Daylight Saving Time is right around the corner, March 8, 2020.
Did you know that Daylight Saving Time originally intended to move us toward “summer time” and allow us to use the sunlight hours better?
While shifting the clock gives us extra light in our day, it does tend to wreak havoc on the body, especially for families that have children under the age of 2.
Spring forward happens when you are in the middle of one of these sleep scenarios:
- Sleep is in place you just taught your little one the skill of how to sleep on their own
- Your little one is already a sleeping well, and now it’s going to shift things around
- Sleep, what’s that? We are up through out the night many times, and now you are going to add daylight saving time to it so the clocks spring forward. For the love, when can a parent rest?
Whatever the sleep scenario in your home is, it tends to shift things up for children and adults alike for a week or so.
Daylight Saving Time starts on Sunday, March 8, 2020 at 2:00 am and we will turn our clocks one hour ahead. This can also be a good time to remember to change out the batteries in your fire alarms around the house as well.
Sleep tips for Daylight Saving Time:
- Be sure your child gets in some good naps so that they don’t become overtired when the time changes.
- Bedtime will feel earlier since it is an hour earlier.
- Get outside in the fresh air and sunshine first thing in the morning for at least 30 minutes. This can help the body adjust to the time change and it helps improve sleep all around.

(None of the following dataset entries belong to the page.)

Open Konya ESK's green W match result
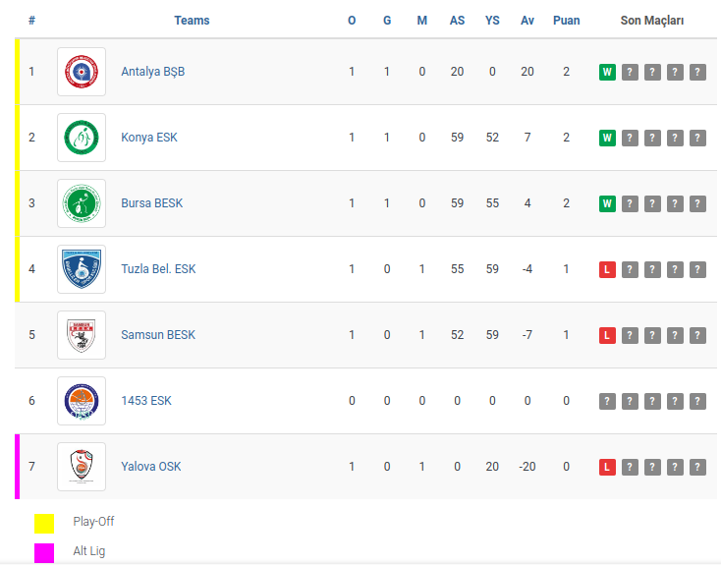The width and height of the screenshot is (721, 565). click(607, 138)
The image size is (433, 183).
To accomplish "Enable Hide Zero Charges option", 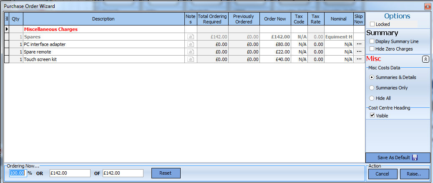I will 372,49.
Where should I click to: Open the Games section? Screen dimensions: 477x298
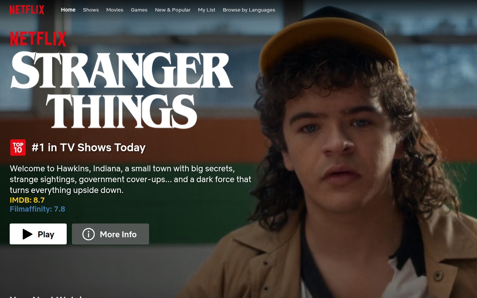click(x=139, y=10)
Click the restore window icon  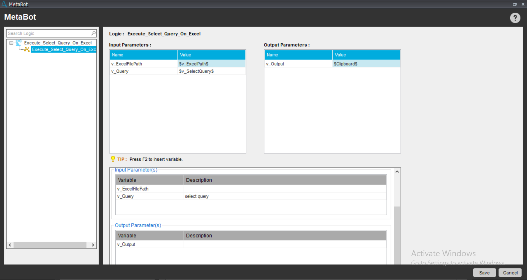515,4
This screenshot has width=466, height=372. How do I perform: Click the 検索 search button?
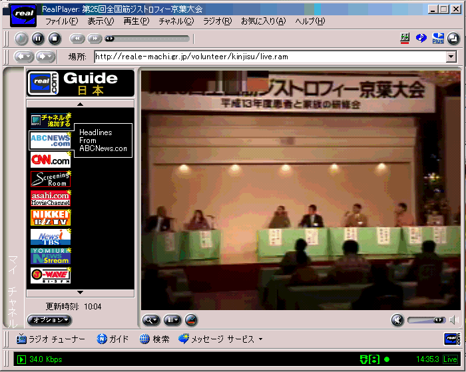(154, 339)
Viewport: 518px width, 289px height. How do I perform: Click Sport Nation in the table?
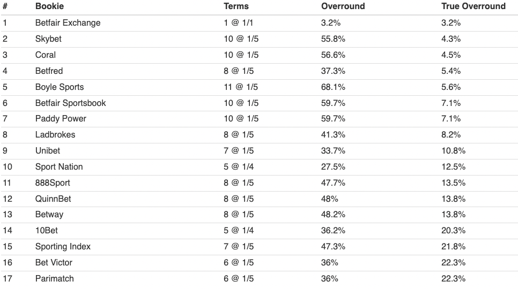[x=59, y=167]
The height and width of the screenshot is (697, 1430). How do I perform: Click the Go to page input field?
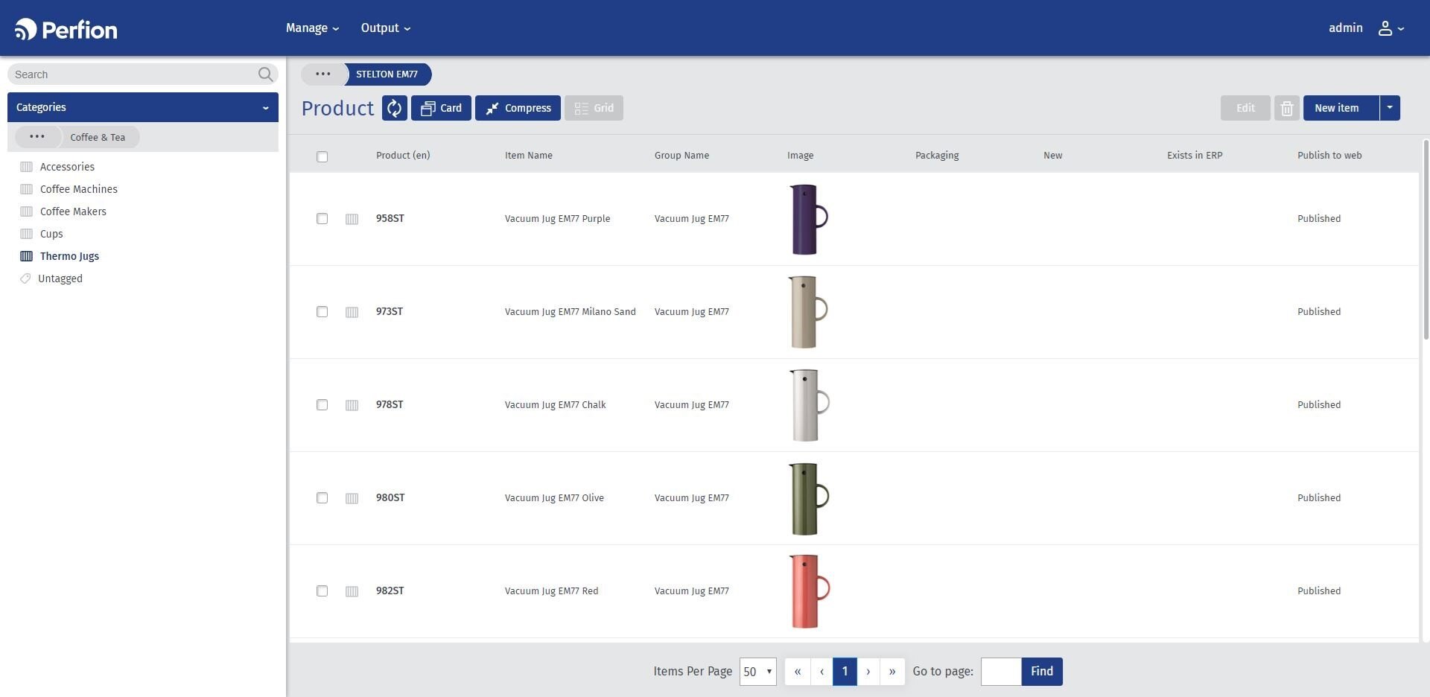[1002, 671]
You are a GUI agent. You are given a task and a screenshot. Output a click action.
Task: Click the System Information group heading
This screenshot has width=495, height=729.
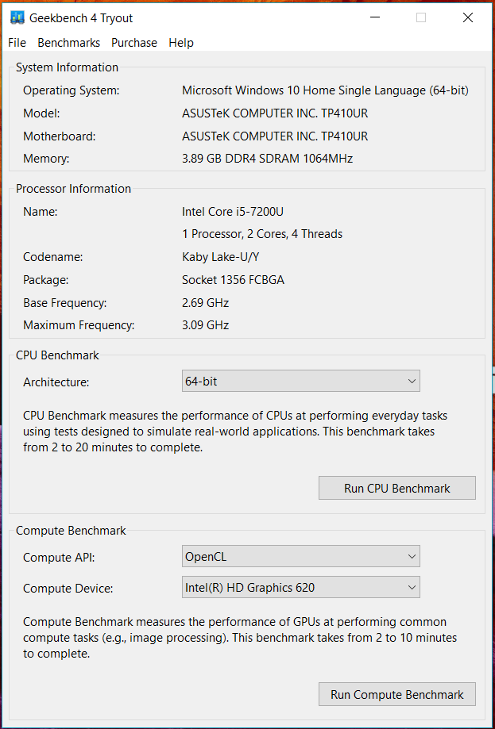click(67, 67)
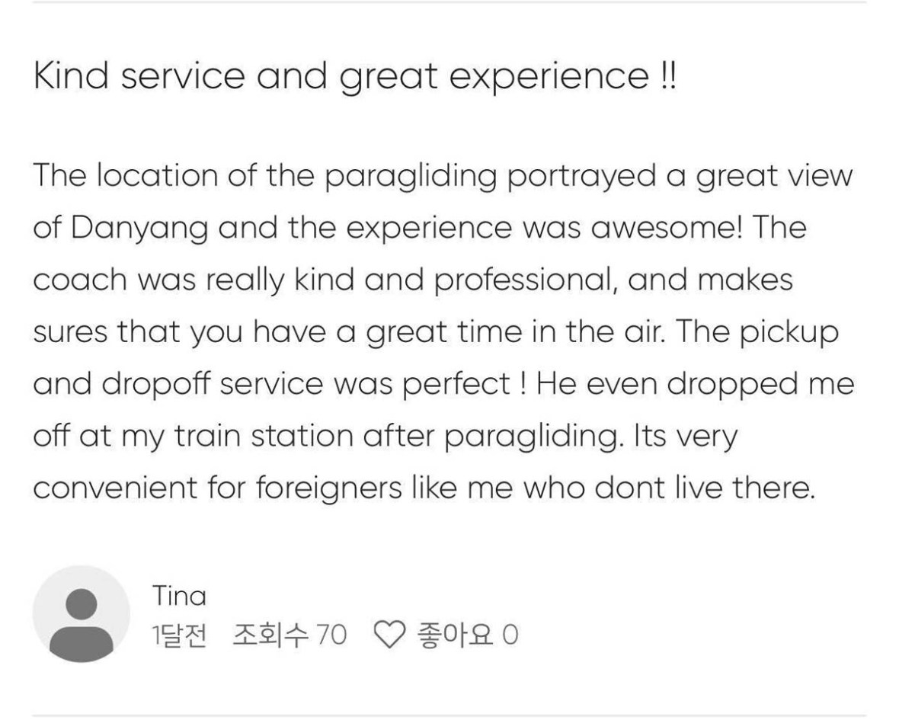Screen dimensions: 899x720
Task: Click the first line starting 'The location'
Action: point(442,178)
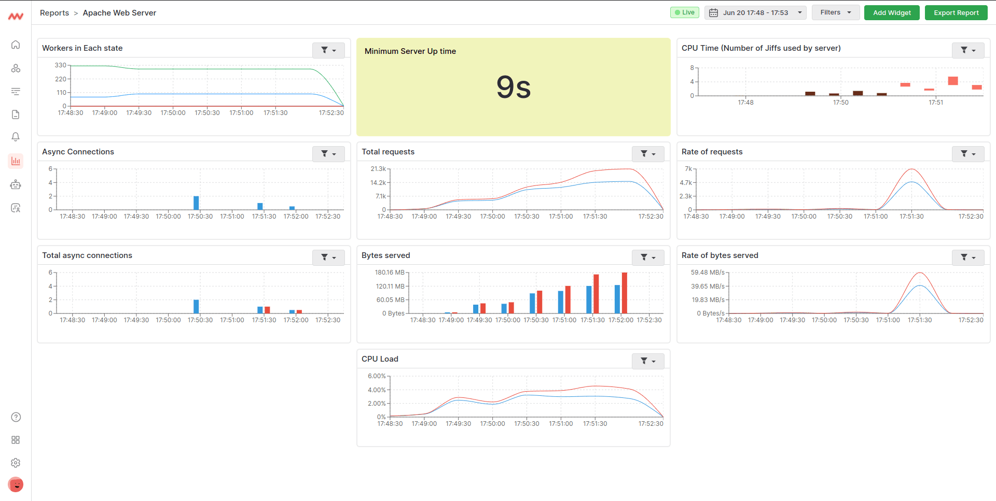Select the document report icon in the sidebar
996x501 pixels.
16,114
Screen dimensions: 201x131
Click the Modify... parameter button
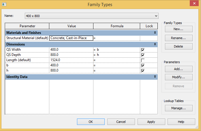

- Allow more outside time than usual on the day of the time change to help wear your child out so they are more likely to be tired for naps and bedtime. Think about tiring them out with physical activity and being outdoors. With infants do some extra floor time. Toddlers can enjoy a long walk pushing or pulling their favorite toys. Preschoolers can enjoy taking their stuffed animals for a wagon ride. Going to the park to get physical activity to so that your child can climb, slide, push and pull can be an option. Of course these are great activities for children everyday, but just think of doing a little more the day of the time change to help them use their energy.
The first approach to daylight saving time transition:
Do nothing, keep bedtime the same.
Put your child to sleep at the regular bedtime. Then, go ahead and move your clock one hour ahead. Hopefully your child’s body clock is already set so if they normally wake at 6am in the morning, now it will be 7am on the new time. This can really work in your favor especially if you have an early riser. Then on Sunday, continue your regular routine on the new time.
At bedtime put your child down at their normal bedtime so if your child normally use to have a 7pm bedtime they might not be as tired because it’s actually 6pm on the old time. Again, our children don’t understand time and clocks and how all of this works. Being intentional about being physically active so that your child can get more tired will help make this transition easier. Be patient and flexible. You might even consider using the shuffle or other gentle sleep methods to help your baby or toddler fall asleep.
Usually it takes a little less than week to transition with this approach.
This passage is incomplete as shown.